# EXTRACTED DATA:
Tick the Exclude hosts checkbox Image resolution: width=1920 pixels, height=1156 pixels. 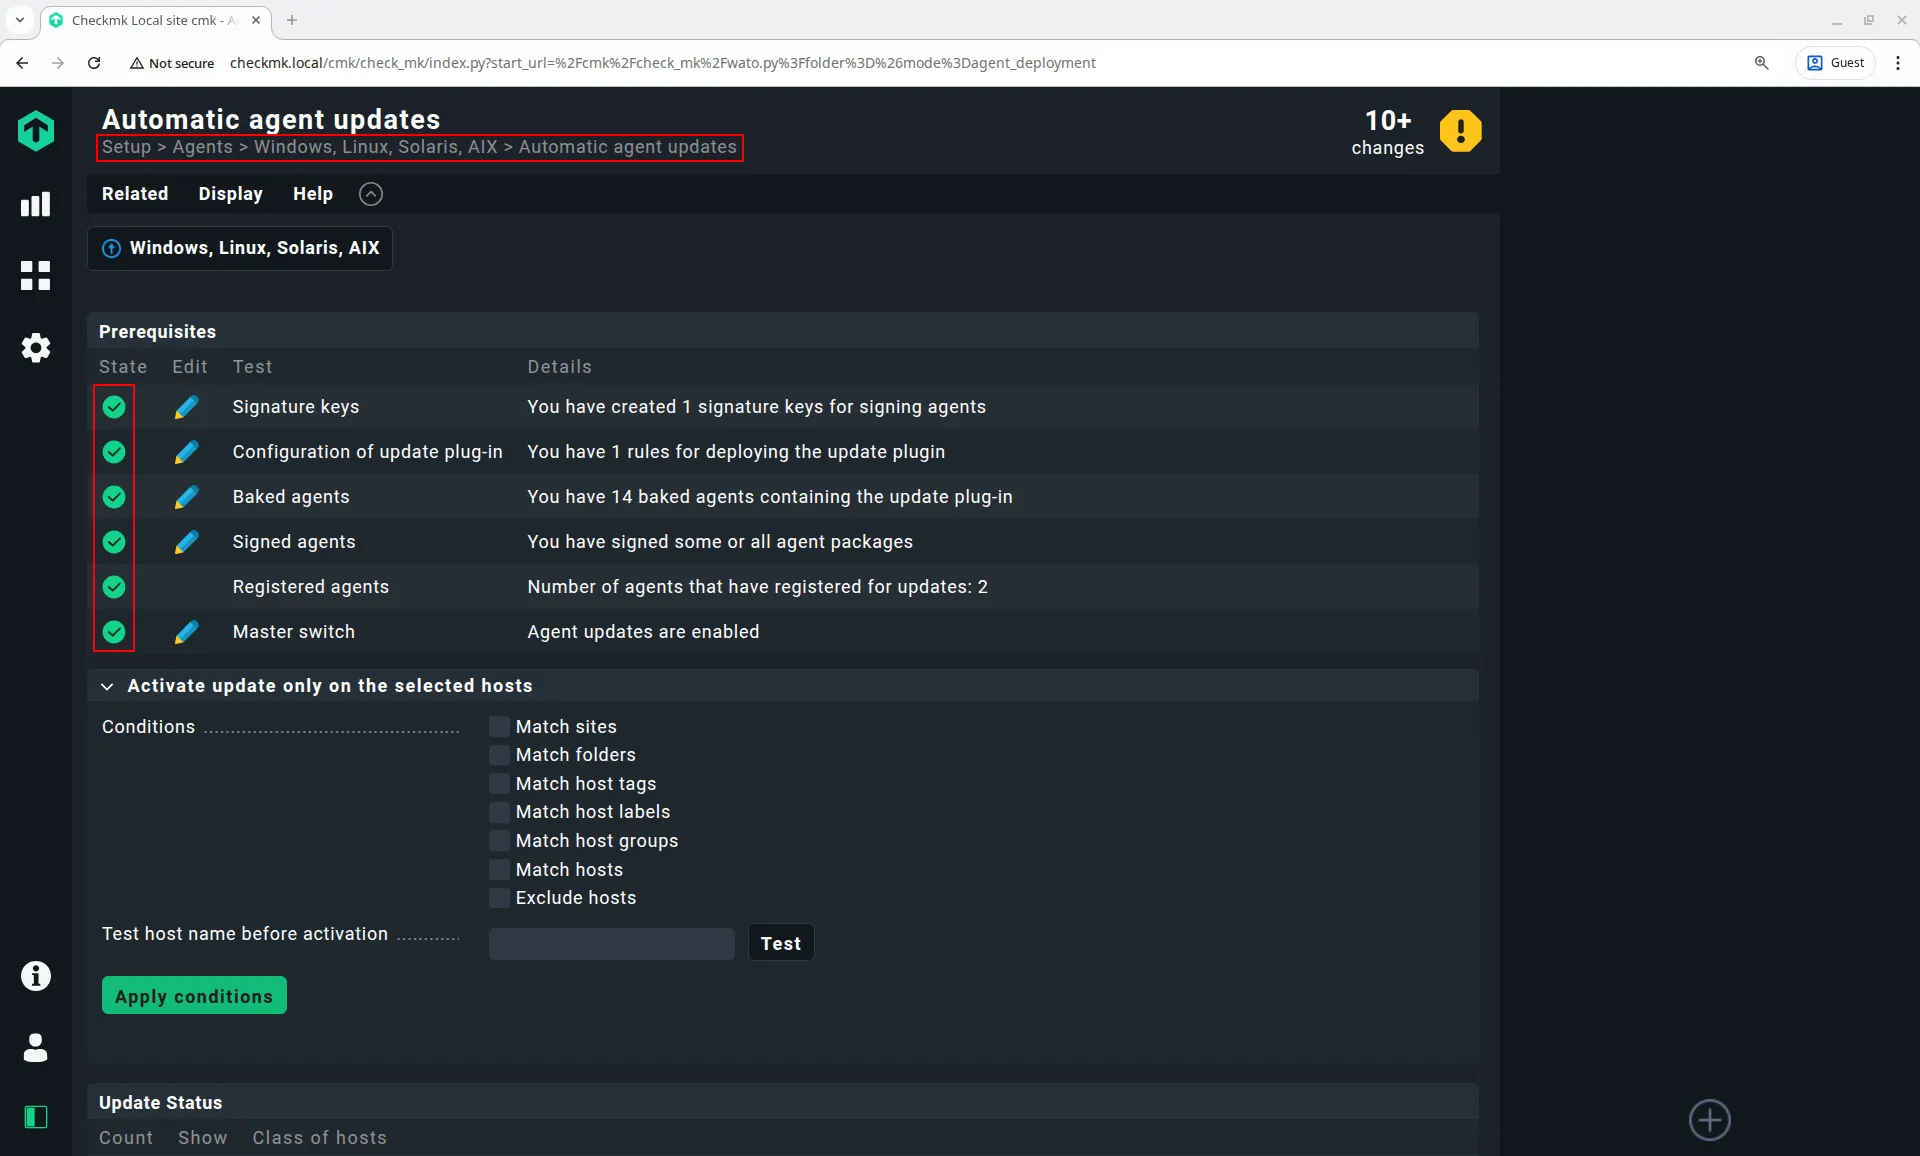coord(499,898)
---
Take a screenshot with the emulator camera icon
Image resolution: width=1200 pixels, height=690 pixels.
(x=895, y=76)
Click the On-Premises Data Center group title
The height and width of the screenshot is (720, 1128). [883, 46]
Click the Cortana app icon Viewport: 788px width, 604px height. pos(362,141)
* * *
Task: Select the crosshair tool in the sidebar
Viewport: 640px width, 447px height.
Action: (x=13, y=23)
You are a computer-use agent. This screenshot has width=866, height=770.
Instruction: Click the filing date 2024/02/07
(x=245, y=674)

# INSTRUCTIONS TO FOLLOW:
In the material above, locate the line containing "Click the On-Premises Data Center group title" and the line containing "Click the Cortana". Transcribe exactly those two lines and every line between them, and nothing more.

# ANSWER BELOW:
Click the On-Premises Data Center group title
The height and width of the screenshot is (720, 1128). [883, 46]
Click the Cortana app icon Viewport: 788px width, 604px height. pos(362,141)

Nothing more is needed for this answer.